Вдруг грянул гром и раскаты его прокатились по небу от края до края, словно по поднебесью с грохотом пронеслись колесницы.
— Свят, свят! — повторил эристав и снова перекрестился.
— Повелитель туч проследовал в горы! Да будет благословенна его благодать!
В эту минуту где-то вдали снова несколько раз подряд грянул гром, и горы, как бы вторя ему, отозвались эхом.
— А-а! Ударило где-то! Черту в голову! Черту в голову! — весело приговаривал, вставая с тахты, Заал.
Хлынул дождь, потоки его заливали балкон. Заал и его супруга ушли в комнаты. Мариам тотчас же устремилась к божнице, чтобы зажечь перед иконами свечи.
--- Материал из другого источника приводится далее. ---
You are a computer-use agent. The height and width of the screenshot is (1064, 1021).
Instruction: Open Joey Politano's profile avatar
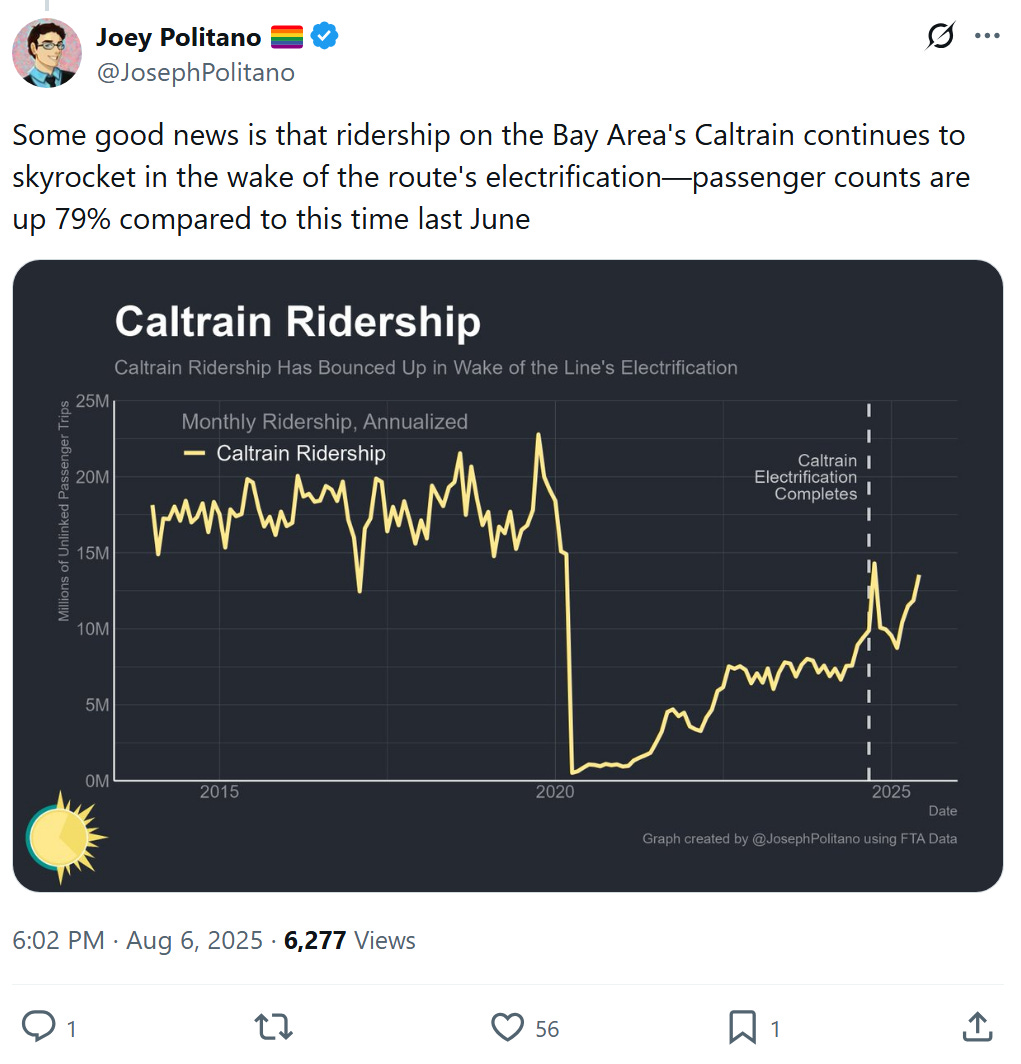tap(47, 53)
Отец Кирилл, оставшись в одиночестве на балконе, преклонил колени, и простирая горе руки, произнес с благоговением:
— Господи, обрати свой взор на страждущую христианскую страну, и да сбудется, по милости твоей, сей сон ей во благо!
И долго стоял он так, словно окаменев, только губы чуть шевелились и слезы градом падали на белоснежную бороду.
Выйдя ранним утром на балкон, Заал окинул взглядом густо заросшие кустарником берега Арагвы. Тут же, вытянувшись у стены, стоял пожилой, уже с проседью, управляющий и угодливо смотрел в глаза князю.
— А ведь сбылся, да и только, сон нашего Кирилла. И в самом деле Арагва извивается здесь, словно дракон! Сколько лет живу на свете, а не видел такого разлива, — сказал эристав.
— И мне тоже не приходилось, да не лишит меня бог вашей милости! Все вокруг размыло — леса, луга; и мосты, где были, говорят, снесло, даже каменный; дороги отрезаны, а ведь на том берегу застряли наши пастухи! — доложил Заалу управитель.
— Так что ж? И там ведь наши земли… За неделю вода спадет, горные реки быстро мелеют…
— Спадет и раньше, а все-таки плохо, что пастухи два-три дня проторчат без дела.
— Неужто там не найдется для них работы?
— Работа, конечно, найдется, только известное дело: раз не стоишь над головой, сами никак не додумаются! Будь они сегодня под рукой, сунул бы им веревки с крючьями и поставил на берегу у излучины вылавливать бревна… И запаслись бы мы дровами, принесенными, можно сказать, прямо к воротам.